Knowledge is Power
Health Information Week runs from 3-9th July 2017 and aims to improve access to quality local information and promote healthier communities.
In Manchester, the Knowledge Service works year-round to improve local healthcare by providing access to the latest information and resources. The service is based in the Fallowfield Library and is available to anyone working in Health and Social Care in Manchester.
The distribution of quality information enables people to better manage their own health and wellbeing and make fully informed decisions about their treatment and care.
It also helps health professionals ensure that the methods and techniques they use in practice are evidence-based. This is vitally important as healthcare is a field which is constantly evolving, with new discoveries being made all the time.
Knowledge Service Manager, Dan Livesey, describes some of the ways the service informs and supports local healthcare provision:
“We conduct searches of existing medical literature on behalf of other NHS staff members. This helps them stay up-to-date with new research and guidelines in their areas of interest. The information sources we use are carefully screened to make sure they are reliable and credible.
“Our health demonstration models are used to deliver key messages to the public in innovative ways. They help to make the learning process more fun and accessible. Direct, hands-on experiences can make complex health information much more impactful.”
The Knowledge Service has a comprehensive collection of books on health and wellbeing.
“The most popular books we have at the moment are activity-based workbooks.
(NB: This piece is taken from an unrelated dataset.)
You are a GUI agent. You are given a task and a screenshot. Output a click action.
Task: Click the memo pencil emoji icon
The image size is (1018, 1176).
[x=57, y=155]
As opposed to a typical textbook, these books are more useful for practitioners when it comes to addressing difficult issues such as mental health with their patients,” said Dan.
In addition, the service offers leaflets on a wide variety of health topics.
“The majority of the leaflets we stock meet The Information Standard certification requirements. This is a seal of approval from NHS England which means that all of the information contained in the leaflet is of high quality,” said Lorna Dawson, Knowledge Service Assistant.
Nowadays a lot of people turn to the internet as a first port of call when looking for health information. While the internet is a helpful resource, when it comes to health, this approach is not ideal.
“When you Google something the top results are not necessarily the most reliable results. Often top-listed web pages have paid to be placed in that prominent position. This means people end up believing health information which has no scientific backing at all. In certain cases, following this information can actually be harmful to your health,” said Dan.
Quality health information can be found online by visiting trusted, credible websites such as NHS Choices.